24743 Partial Skeletal Muscle Grafts for Prosthetic Control

Saturday, October 11, 2014: 10:45 AM
Shoshana L. Woo, MD , Plastic Surgery, University of Michigan, Ann Arbor, MI
Melanie G Urbanchek, PhD , Plastic Surgery, University of Michigan, Ann Arbor, MI
Xin Zheng, BS , Biomechanical Engineering, Plastic Surgery, University of Michigan, Ann Arbor, MI
Michelle K Leach, PhD , Plastic Surgery, University of Michigan, Ann Arbor, MI
Jana D Moon, BS , Plastic Surgery, University of Michigan, Ann Arbor, MI
Paul S Cederna, MD , Plastic Surgery, University of Michigan, Ann Arbor, MI
Nicholas B Langhals, PhD , Plastic Surgery, University of Michigan, Ann Arbor, MI

Objective: Nonvascularized partial skeletal muscle grafts are notorious for their limited force-generating capacity and tendency to degenerate in the absence of reinnervation. Accompanied by peripheral nerve implantation, however, partial muscle grafts can survive and transmit detectable electromyographic (EMG) signals capable of prosthetic control. Our study investigated partial muscle graft survival in the construction of regenerative peripheral nerve interfaces (RPNIs) and further characterized their electrophysiological properties across various muscle donor sites.

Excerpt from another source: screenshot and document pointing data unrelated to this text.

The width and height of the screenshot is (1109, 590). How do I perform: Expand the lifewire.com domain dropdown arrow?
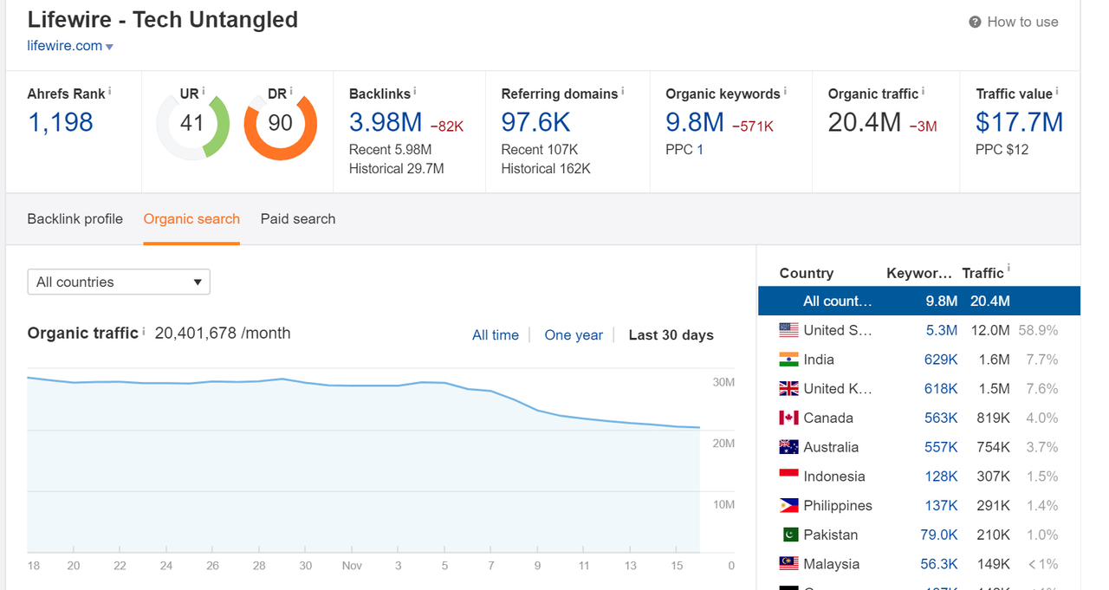pos(109,47)
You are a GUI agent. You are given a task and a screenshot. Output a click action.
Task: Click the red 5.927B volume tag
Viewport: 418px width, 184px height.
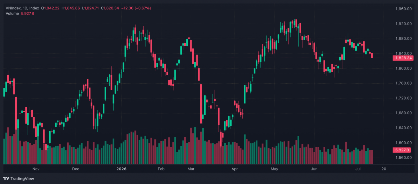point(402,150)
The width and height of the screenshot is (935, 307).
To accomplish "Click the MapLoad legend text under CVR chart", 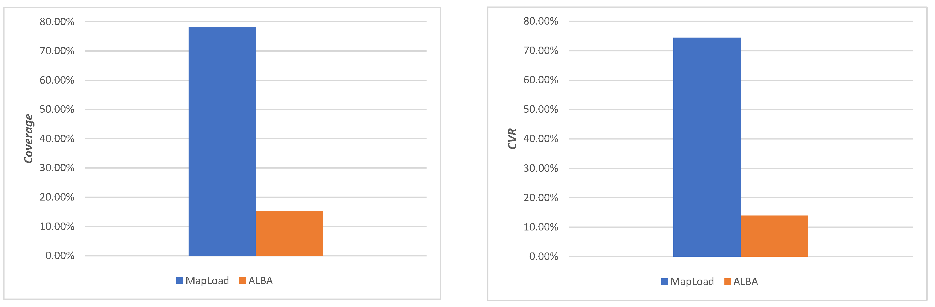I will pyautogui.click(x=692, y=282).
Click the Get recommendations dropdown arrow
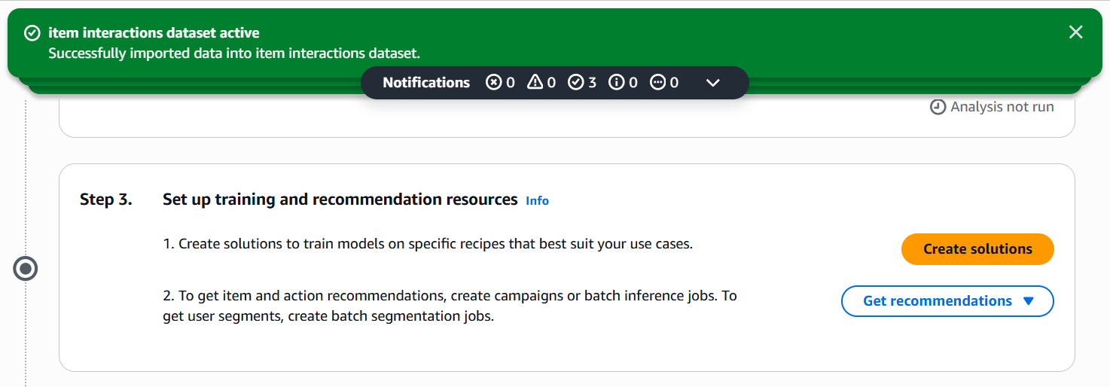Screen dimensions: 1110x387 tap(1029, 301)
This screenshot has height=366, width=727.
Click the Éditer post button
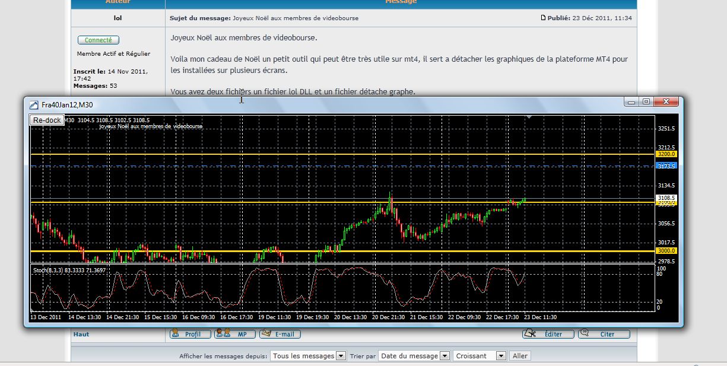click(x=546, y=335)
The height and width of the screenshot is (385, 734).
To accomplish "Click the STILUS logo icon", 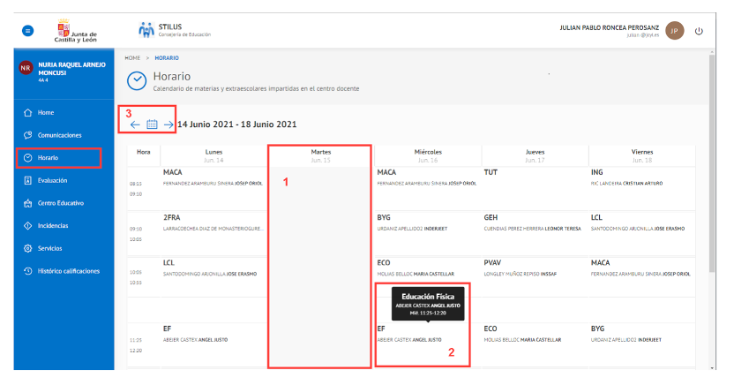I will [146, 31].
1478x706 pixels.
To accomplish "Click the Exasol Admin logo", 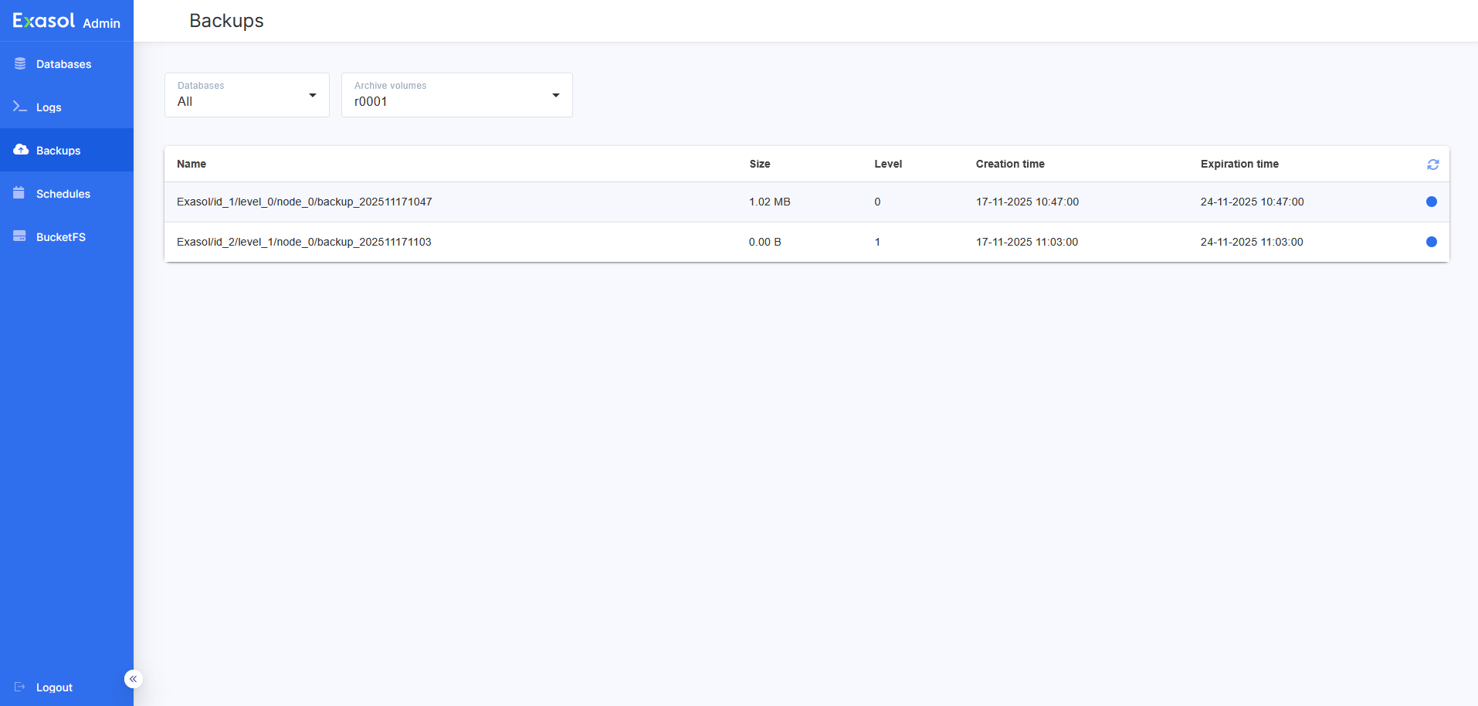I will click(x=66, y=21).
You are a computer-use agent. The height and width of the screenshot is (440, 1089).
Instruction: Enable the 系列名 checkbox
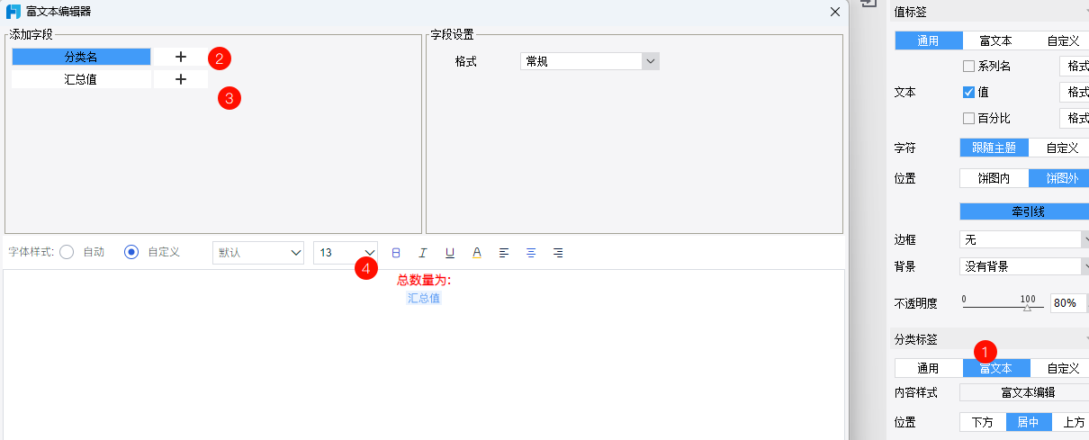(968, 66)
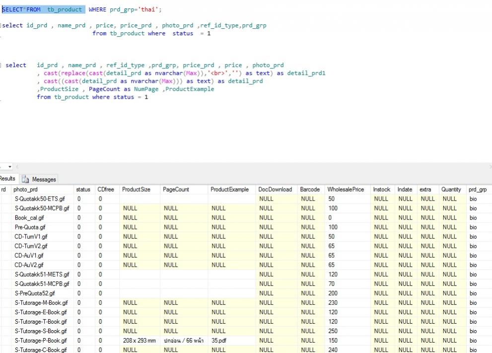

Methods: Twenty F344 rats were assigned to 1 of 5 groups based on muscle graft type used for RPNI construction: 1) control-whole extensor digitorum longus; 2) partial biceps femoris; 3) partial rectus femoris; 4) partial lateral gastrocnemius; and 5) partial vastus medialis. Each graft (approximately 140-mg at initial harvest) was fixed to the femur, wrapped in small intestinal submucosa for tissue isolation, and implanted with the transected common peroneal nerve. After 4 months of recovery, in situ EMG and force testing were performed [Figure 1].

Results: All control RPNIs (n=4) transmitted detectable EMG signals, compared to 75% of partial muscle RPNIs (n=12 of 16). Significant differences between control and partial muscle RPNIs included average mass [118-mg (SD 42) vs. 66-mg (SD 25)], EMG peak-to-peak amplitude [6.7-mV (SD 2.3) vs. 1.16-mV (SD 1.5)], and maximum tetanic force [500-mN (SD 615) vs. 137-mN (SD 152)] [Figure 2]. Amongst partial muscle groups, donor muscle was not a significant predictor of EMG amplitude after adjusting for final RPNI mass and length at 4 months.

Conclusions: We report that partial muscle graft RPNIs transmit detectable EMG signals with a 75% success rate at 4 months. This proof of concept underscores the potential to develop and refine partial muscle graft-based interfaces to harness peripheral motor nerve signals for prosthetic control. While signal size remains favorable (i.e. 10-100 times larger than signals recorded directly from peripheral nerves), further studies are warranted for optimization of partial muscle graft regeneration and methods of signal acquisition.

Acknowledgements: This work was supported by DARPA (N66001-11-C-4190), the Plastic Surgery Foundation, and the Frederick A. Coller Surgical Society.